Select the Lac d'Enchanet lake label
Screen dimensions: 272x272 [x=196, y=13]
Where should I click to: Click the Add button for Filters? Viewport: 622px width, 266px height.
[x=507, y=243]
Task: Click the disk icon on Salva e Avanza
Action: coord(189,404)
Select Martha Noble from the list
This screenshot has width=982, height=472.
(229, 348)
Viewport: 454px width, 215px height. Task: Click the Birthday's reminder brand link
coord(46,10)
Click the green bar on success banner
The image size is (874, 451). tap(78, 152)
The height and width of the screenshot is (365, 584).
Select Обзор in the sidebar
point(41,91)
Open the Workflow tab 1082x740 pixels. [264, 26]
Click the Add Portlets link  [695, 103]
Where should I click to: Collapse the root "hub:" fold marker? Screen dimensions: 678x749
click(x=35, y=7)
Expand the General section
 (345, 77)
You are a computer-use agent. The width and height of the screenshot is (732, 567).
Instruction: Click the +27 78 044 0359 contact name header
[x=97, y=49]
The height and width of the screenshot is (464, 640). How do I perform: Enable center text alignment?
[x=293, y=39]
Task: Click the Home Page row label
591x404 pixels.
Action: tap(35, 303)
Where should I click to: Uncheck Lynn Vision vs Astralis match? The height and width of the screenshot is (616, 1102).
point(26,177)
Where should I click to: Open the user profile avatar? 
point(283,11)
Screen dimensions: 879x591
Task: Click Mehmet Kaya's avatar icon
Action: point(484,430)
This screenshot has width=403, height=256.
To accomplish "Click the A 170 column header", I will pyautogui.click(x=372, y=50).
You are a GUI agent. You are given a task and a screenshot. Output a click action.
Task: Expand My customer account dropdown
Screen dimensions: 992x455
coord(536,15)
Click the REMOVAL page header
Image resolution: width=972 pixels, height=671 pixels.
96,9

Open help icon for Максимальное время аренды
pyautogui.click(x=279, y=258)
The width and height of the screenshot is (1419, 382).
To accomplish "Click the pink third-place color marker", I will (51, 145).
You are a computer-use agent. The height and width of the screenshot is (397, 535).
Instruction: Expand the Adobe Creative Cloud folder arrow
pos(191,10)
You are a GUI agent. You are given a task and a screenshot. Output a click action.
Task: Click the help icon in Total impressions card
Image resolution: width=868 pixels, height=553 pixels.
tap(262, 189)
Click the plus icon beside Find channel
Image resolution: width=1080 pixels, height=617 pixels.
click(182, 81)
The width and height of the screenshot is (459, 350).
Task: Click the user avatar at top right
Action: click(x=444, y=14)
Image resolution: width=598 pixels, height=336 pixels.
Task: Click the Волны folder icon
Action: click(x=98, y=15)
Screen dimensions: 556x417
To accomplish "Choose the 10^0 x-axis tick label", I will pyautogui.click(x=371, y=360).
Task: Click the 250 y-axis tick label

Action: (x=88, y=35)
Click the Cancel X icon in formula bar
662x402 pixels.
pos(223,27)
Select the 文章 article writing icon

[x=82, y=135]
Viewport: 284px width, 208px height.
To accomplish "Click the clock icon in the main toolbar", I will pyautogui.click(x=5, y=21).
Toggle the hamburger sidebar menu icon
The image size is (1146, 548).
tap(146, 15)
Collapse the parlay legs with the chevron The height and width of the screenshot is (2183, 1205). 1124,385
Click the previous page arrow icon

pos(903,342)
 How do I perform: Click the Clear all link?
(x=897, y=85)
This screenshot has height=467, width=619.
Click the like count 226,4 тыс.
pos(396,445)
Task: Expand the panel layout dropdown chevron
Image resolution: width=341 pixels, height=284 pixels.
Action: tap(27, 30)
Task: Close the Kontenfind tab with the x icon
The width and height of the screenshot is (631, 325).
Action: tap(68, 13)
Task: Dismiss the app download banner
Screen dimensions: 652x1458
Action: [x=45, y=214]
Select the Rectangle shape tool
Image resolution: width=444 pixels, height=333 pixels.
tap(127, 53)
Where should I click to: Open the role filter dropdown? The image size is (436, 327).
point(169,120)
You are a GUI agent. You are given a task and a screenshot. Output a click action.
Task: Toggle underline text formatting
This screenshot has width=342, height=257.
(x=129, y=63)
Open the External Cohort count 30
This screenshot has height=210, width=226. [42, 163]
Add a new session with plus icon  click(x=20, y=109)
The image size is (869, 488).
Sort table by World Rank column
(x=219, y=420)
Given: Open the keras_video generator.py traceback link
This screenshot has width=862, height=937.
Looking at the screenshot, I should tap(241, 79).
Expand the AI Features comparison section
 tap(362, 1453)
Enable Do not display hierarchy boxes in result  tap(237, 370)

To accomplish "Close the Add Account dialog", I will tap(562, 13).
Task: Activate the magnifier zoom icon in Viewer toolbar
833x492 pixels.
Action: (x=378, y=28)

----------------

**EXERCISE**
Write out the data once more, word for word.

**ANSWER FOR THIS EXERCISE**
Select the Lac d'Enchanet lake label
Screen dimensions: 272x272 [x=196, y=13]
Where should I click to: Click the Add button for Filters? Viewport: 622px width, 266px height.
[x=507, y=243]
Task: Click the disk icon on Salva e Avanza
Action: coord(189,404)
Select Martha Noble from the list
This screenshot has width=982, height=472.
(229, 348)
Viewport: 454px width, 215px height. Task: Click the Birthday's reminder brand link
coord(46,10)
Click the green bar on success banner
The image size is (874, 451). tap(78, 152)
The height and width of the screenshot is (365, 584).
Select Обзор in the sidebar
point(41,91)
Open the Workflow tab 1082x740 pixels. [264, 26]
Click the Add Portlets link  [695, 103]
Where should I click to: Collapse the root "hub:" fold marker? Screen dimensions: 678x749
click(x=35, y=7)
Expand the General section
 (345, 77)
You are a computer-use agent. The width and height of the screenshot is (732, 567).
Instruction: Click the +27 78 044 0359 contact name header
[x=97, y=49]
The height and width of the screenshot is (464, 640). How do I perform: Enable center text alignment?
[x=293, y=39]
Task: Click the Home Page row label
591x404 pixels.
Action: tap(35, 303)
Where should I click to: Uncheck Lynn Vision vs Astralis match? The height and width of the screenshot is (616, 1102).
point(26,177)
Where should I click to: Open the user profile avatar? 
point(283,11)
Screen dimensions: 879x591
Task: Click Mehmet Kaya's avatar icon
Action: point(484,430)
This screenshot has width=403, height=256.
To accomplish "Click the A 170 column header", I will pyautogui.click(x=372, y=50).
You are a GUI agent. You are given a task and a screenshot. Output a click action.
Task: Expand My customer account dropdown
Screen dimensions: 992x455
coord(536,15)
Click the REMOVAL page header
Image resolution: width=972 pixels, height=671 pixels.
96,9

Open help icon for Максимальное время аренды
pyautogui.click(x=279, y=258)
The width and height of the screenshot is (1419, 382).
To accomplish "Click the pink third-place color marker", I will (51, 145).
You are a computer-use agent. The height and width of the screenshot is (397, 535).
Instruction: Expand the Adobe Creative Cloud folder arrow
pos(191,10)
You are a GUI agent. You are given a task and a screenshot. Output a click action.
Task: Click the help icon in Total impressions card
Image resolution: width=868 pixels, height=553 pixels.
tap(262, 189)
Click the plus icon beside Find channel
Image resolution: width=1080 pixels, height=617 pixels.
click(182, 81)
The width and height of the screenshot is (459, 350).
Task: Click the user avatar at top right
Action: click(x=444, y=14)
Image resolution: width=598 pixels, height=336 pixels.
Task: Click the Волны folder icon
Action: click(x=98, y=15)
Screen dimensions: 556x417
To accomplish "Choose the 10^0 x-axis tick label", I will pyautogui.click(x=371, y=360).
Task: Click the 250 y-axis tick label

Action: (x=88, y=35)
Click the Cancel X icon in formula bar
662x402 pixels.
pos(223,27)
Select the 文章 article writing icon

[x=82, y=135]
Viewport: 284px width, 208px height.
To accomplish "Click the clock icon in the main toolbar", I will pyautogui.click(x=5, y=21).
Toggle the hamburger sidebar menu icon
The image size is (1146, 548).
tap(146, 15)
Collapse the parlay legs with the chevron The height and width of the screenshot is (2183, 1205). 1124,385
Click the previous page arrow icon

pos(903,342)
 How do I perform: Click the Clear all link?
(x=897, y=85)
This screenshot has height=467, width=619.
Click the like count 226,4 тыс.
pos(396,445)
Task: Expand the panel layout dropdown chevron
Image resolution: width=341 pixels, height=284 pixels.
Action: tap(27, 30)
Task: Close the Kontenfind tab with the x icon
The width and height of the screenshot is (631, 325).
Action: tap(68, 13)
Task: Dismiss the app download banner
Screen dimensions: 652x1458
Action: [x=45, y=214]
Select the Rectangle shape tool
Image resolution: width=444 pixels, height=333 pixels.
tap(127, 53)
Where should I click to: Open the role filter dropdown? The image size is (436, 327).
point(169,120)
You are a GUI agent. You are given a task and a screenshot. Output a click action.
Task: Toggle underline text formatting
This screenshot has width=342, height=257.
(x=129, y=63)
Open the External Cohort count 30
This screenshot has height=210, width=226. [42, 163]
Add a new session with plus icon  click(x=20, y=109)
The image size is (869, 488).
Sort table by World Rank column
(x=219, y=420)
Given: Open the keras_video generator.py traceback link
This screenshot has width=862, height=937.
Looking at the screenshot, I should tap(241, 79).
Expand the AI Features comparison section
 tap(362, 1453)
Enable Do not display hierarchy boxes in result  tap(237, 370)

To accomplish "Close the Add Account dialog", I will tap(562, 13).
Task: Activate the magnifier zoom icon in Viewer toolbar
833x492 pixels.
Action: (x=378, y=28)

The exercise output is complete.